Exposure to external or internal radiation are well documented risk factors for the development of thyroid carcinoma. Prolonged elevation of thyroid-stimulating hormone (TSH), the presence of thyroid-stimulatory immunoglobulins in Grave’s disease and associations with Hashimoto’s disease have also been implicated as potential risk factors in adults. However, direct causative relationships between these diseases and PTC remain poorly documented, especially in the pediatric population1,2.

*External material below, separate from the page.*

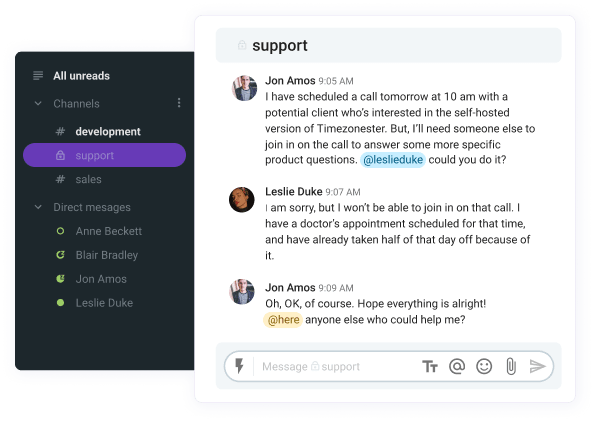The height and width of the screenshot is (421, 594).
Task: Open text formatting options icon
Action: [x=430, y=366]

Children, as opposed to adults, often present with lymph node or disseminated lung metastases (known as miliary metastases). PTC should be suspected in children with a growing thyroidal nodule or a persistent lymph node in the neck. Diagnostic procedures include thyroid ultrasound, fine-needle biopsy and diagnostic hemithyroidectomy in some cases3. Classic histopathologic findings include a typical papillary pattern, ground glass nuclei, nuclear groove and colloid deposition (Fig 3)4.

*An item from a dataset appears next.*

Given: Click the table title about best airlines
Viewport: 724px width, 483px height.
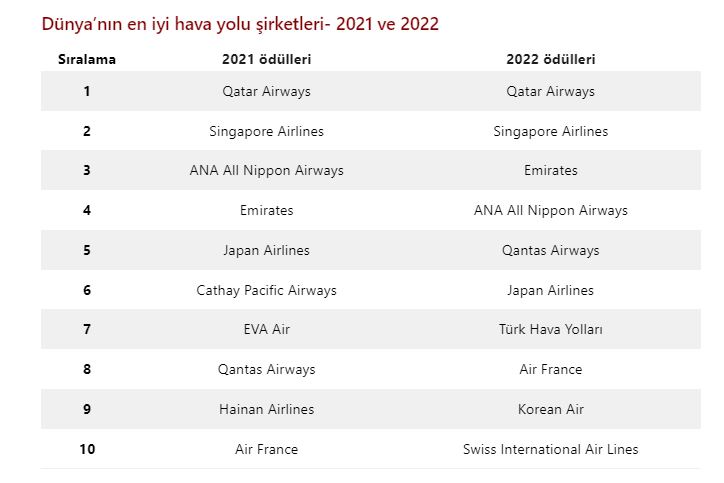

The absence of granulomas in tissue excluded the diagnoses of both infectious and/or noninfectious granulomatous lung diseases such as tuberculosis, fungal infections or sarcoidosis. Special stains and cultures of tissue biopsy also failed to identify any pathogens as the cause of the pulmonary nodules. The diagnosis of hypersensitivity pneumonitis was also excluded based on the lack of features of interstitial lymphocytic infiltrates and fibrosis, edema, noncaseating granulomas, foamy macrophages and bronchiolitis obliterans.

Despite the relatively high rate of nodal and distant metastases, prognosis is very favorable with long term survival rates of over 95% in children and adolescents 3.

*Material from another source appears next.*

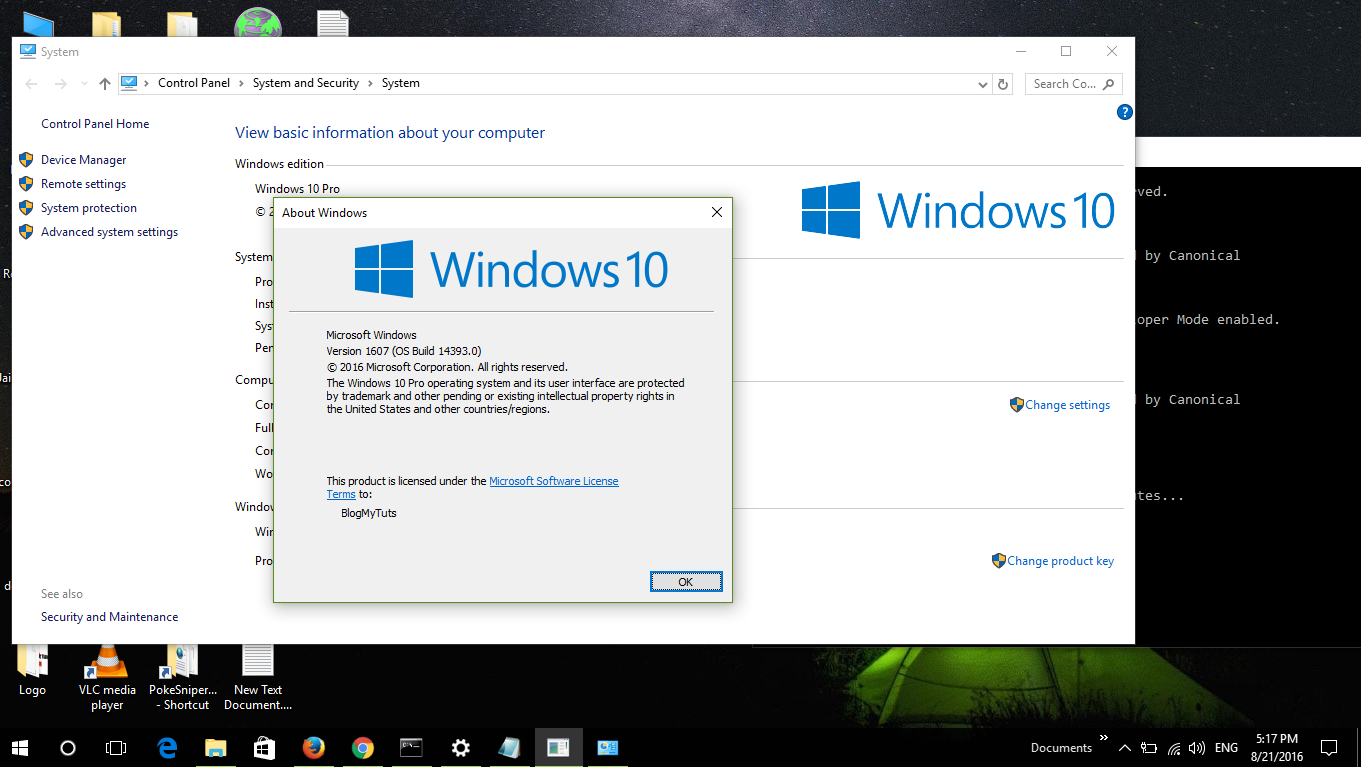Viewport: 1361px width, 767px height.
Task: Open Task View from the taskbar
Action: pos(116,747)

Since pediatric PTC is a comparatively rare disease, most treatment options for this patient population are derived from experiences in the adult PTC population3. Treatment options for PTC depend on the stage of the disease and degree of extrathyroid extension or lymph node metastases3. For advanced disease with lung metastases, total thyroidectomy, node dissection, radioiodine therapy, and TSH suppression therapy are recommended to minimize disease recurrence4. The use of extended surgery does increase the potential risk for surgical complications such as recurrent laryngeal nerve (RLN) injury or permanent hypoparathyroidism. A more conservative approach with lobectomy for localized tumor may be a suitable option for patients with early-stage disease3.

This patient received complete thyroidectomy followed by radioactive iodine therapy and thyroid hormone replacement. After radioiodine therapy, she developed respiratory insufficiency due to radiation pneumonitis for which oral steroid therapy and supplemental oxygen were initiated. The patient currently remains on oxygen therapy at home via nasal cannula/face mask and has moderate exercise limitation. Chest imaging studies still reveal signs of metastatic lung disease. Repeat radioactive iodine therapy with the goal of achieving remission is currently scheduled.

 

References:

  1. Vaisman F et al. Thyroid carcinoma in children and adolescents-systematic review of the literature. J Thyroid Res. 2011;845362.

  2. Grigsby PW et al. Childhood and adolescent thyroid carcinoma. Cancer. 2002 Aug 15;95(4):724-9.

  3. Verburg FA et al. Pediatric papillary thyroid cancer: current management challenges. Onco Targets Ther. 2016 Dec 28;10:165-175.

  4. Wada N et al. Pediatric differentiated thyroid carcinoma in stage I: risk factor analysis for disease free survival. BMC Cancer. Sep 1;9:306.